Retype the listing from its first line through the line containing "[x=378, y=20]", keeping every line unchanged.

++++ Input

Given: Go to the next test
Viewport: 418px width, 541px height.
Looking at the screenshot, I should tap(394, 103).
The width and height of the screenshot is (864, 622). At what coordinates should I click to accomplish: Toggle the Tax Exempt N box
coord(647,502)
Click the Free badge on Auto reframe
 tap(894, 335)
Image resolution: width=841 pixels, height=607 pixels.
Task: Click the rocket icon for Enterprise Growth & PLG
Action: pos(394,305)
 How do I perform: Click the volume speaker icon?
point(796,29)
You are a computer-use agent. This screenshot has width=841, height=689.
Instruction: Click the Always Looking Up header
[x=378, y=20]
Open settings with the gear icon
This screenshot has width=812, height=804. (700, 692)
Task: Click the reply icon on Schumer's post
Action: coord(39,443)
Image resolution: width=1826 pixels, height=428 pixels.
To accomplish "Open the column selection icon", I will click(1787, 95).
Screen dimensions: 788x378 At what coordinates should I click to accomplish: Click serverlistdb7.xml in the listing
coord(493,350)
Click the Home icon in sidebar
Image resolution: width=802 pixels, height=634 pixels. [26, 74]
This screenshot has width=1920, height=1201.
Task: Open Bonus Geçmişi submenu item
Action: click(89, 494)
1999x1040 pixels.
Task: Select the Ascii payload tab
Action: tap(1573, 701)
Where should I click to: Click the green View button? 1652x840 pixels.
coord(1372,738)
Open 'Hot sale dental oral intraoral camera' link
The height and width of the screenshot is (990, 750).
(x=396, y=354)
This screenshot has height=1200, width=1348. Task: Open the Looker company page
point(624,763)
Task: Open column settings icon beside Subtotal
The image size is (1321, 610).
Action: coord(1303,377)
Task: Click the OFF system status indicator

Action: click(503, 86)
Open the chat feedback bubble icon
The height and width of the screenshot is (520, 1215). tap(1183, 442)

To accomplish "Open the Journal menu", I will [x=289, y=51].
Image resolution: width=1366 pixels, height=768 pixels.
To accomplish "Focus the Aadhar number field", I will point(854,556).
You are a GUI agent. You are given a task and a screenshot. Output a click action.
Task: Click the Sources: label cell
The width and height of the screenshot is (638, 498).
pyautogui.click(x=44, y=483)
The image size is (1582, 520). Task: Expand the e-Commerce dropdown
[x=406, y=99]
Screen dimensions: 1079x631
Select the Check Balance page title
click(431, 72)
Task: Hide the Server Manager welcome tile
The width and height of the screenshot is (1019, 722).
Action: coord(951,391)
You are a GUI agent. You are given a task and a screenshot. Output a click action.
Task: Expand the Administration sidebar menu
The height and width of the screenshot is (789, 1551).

++++++++

* **Correct result**
Given: Go to the next test
Viewport: 418px width, 541px height.
Looking at the screenshot, I should tap(394, 103).
The width and height of the screenshot is (864, 622). At what coordinates should I click to accomplish: Toggle the Tax Exempt N box
coord(647,502)
Click the Free badge on Auto reframe
 tap(894, 335)
Image resolution: width=841 pixels, height=607 pixels.
Task: Click the rocket icon for Enterprise Growth & PLG
Action: pos(394,305)
 How do I perform: Click the volume speaker icon?
point(796,29)
You are a computer-use agent. This screenshot has width=841, height=689.
Instruction: Click the Always Looking Up header
[x=378, y=20]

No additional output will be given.